## Given passage
===============

Song-Tao Liu, Tian-Yang Sun, Yu-Xin Wang, Yong-Xin Zhang, Shang-Jie Jin, Jing-Fei Zhang, Xin Zhang

Abstract

Gravitational waves (GW) emitted by binary systems allow us to perform precision tests of general relativity in the strong field regime. Ringdown signals allow for probing black hole mass and spin with high precision in GW astronomy. With improvements in current and next-generation GW detectors, developing likelihood-free parameter inference methods is crucial. This is especially important when facing challenges such as non-standard noise, partial data, or incomplete signal models that prevent the use of analytical likelihood functions. In this work, we propose an amortized simulation-based inference strategy to estimate ringdown parameters directly. Specifically, our method is based on amortized neural posterior estimation, which trains a neural density estimator of the posterior for all data segments within the prior range. The results show that our trained amortized network achieves statistically consistent parameter estimates with valid confidence coverage compared to established Markov-chain methods, while offering inference speeds that are orders of magnitude faster. Furthermore, we evaluate the robustness of the method against transient noise contamination. Our analysis reveals that the timing of glitch injection has a decisive impact on estimation bias, particularly during the tail of a signal with sparse information. Glitch strength is positively correlated with estimation error, but has limited effect at low signal-to-noise ratios. Mass and spin parameters are most sensitive to noise. This study not only provides an efficient and accurate inference framework for ringdown analysis but also lays a foundation for developing robust data-processing pipelines for future GW astronomy in realistic noise environments.

===============

## Listed entries
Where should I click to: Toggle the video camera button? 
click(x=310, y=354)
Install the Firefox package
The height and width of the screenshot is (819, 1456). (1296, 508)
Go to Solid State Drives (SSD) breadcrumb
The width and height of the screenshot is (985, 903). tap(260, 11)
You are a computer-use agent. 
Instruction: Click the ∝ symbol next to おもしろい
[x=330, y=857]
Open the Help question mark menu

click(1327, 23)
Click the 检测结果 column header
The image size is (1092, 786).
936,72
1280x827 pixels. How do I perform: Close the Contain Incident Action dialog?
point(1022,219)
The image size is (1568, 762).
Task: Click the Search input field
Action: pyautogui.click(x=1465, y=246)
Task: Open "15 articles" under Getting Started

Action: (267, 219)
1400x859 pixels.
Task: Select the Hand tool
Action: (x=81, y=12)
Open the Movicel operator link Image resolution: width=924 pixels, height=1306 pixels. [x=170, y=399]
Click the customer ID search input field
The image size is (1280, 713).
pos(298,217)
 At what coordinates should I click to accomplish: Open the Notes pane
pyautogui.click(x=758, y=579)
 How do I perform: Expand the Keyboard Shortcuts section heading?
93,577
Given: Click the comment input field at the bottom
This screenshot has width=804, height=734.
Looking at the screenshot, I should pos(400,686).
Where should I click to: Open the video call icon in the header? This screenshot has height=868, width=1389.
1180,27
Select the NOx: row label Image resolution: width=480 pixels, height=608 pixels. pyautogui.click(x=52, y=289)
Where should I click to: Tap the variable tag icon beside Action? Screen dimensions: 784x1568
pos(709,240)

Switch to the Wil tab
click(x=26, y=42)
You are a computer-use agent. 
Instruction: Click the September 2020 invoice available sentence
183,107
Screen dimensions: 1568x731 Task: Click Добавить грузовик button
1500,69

===============

## Exercise
Please name the parameters that the gravitational-wave abstract reports as most sensitive to noise. The listing has no connection to the gravitational-wave abstract.

## Right answer
Mass and spin.